*** INPUT RECORDS Section Begins ***

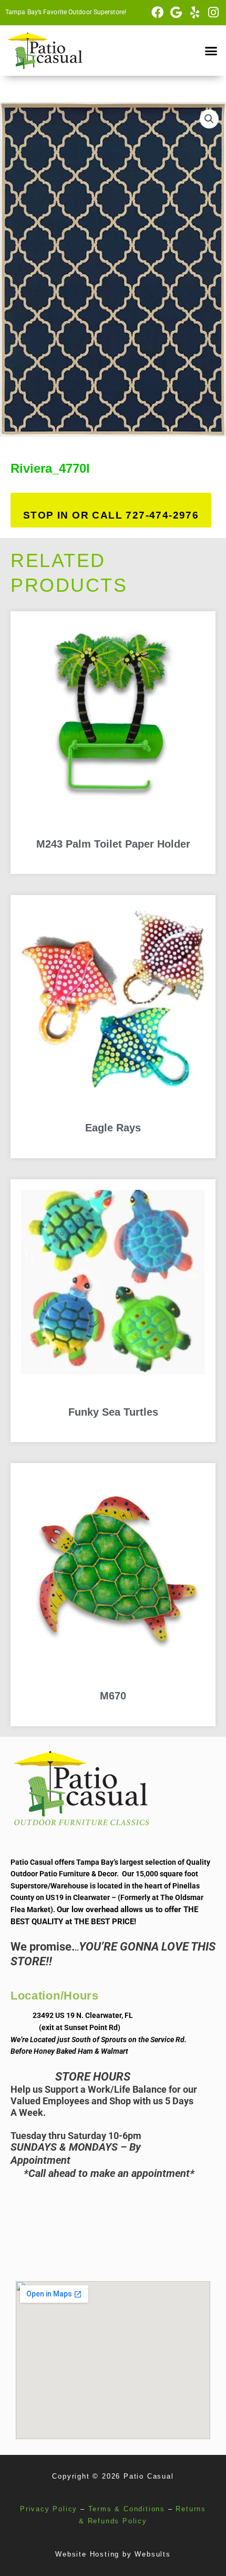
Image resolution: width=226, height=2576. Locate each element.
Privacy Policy (48, 2509)
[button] (211, 51)
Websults (152, 2554)
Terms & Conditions (126, 2509)
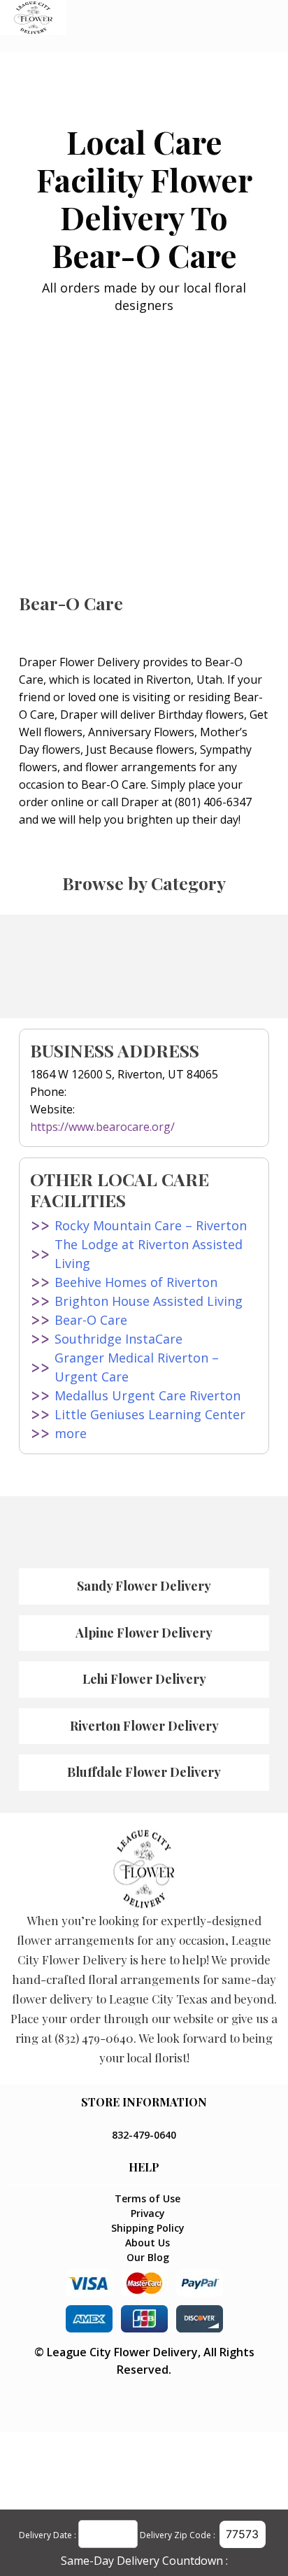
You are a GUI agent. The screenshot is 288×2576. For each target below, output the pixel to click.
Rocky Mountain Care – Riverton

*** INPUT RECORDS Section Ends ***

> EXERCISE GOAL
Report all lines in the records that include the string "each".

> OUTPUT OF THE EXERCISE
Image resolution: width=226, height=2576. Locate each element.
You are a GUI agent. The screenshot is 288×2576. For each target below, output the pixel to click.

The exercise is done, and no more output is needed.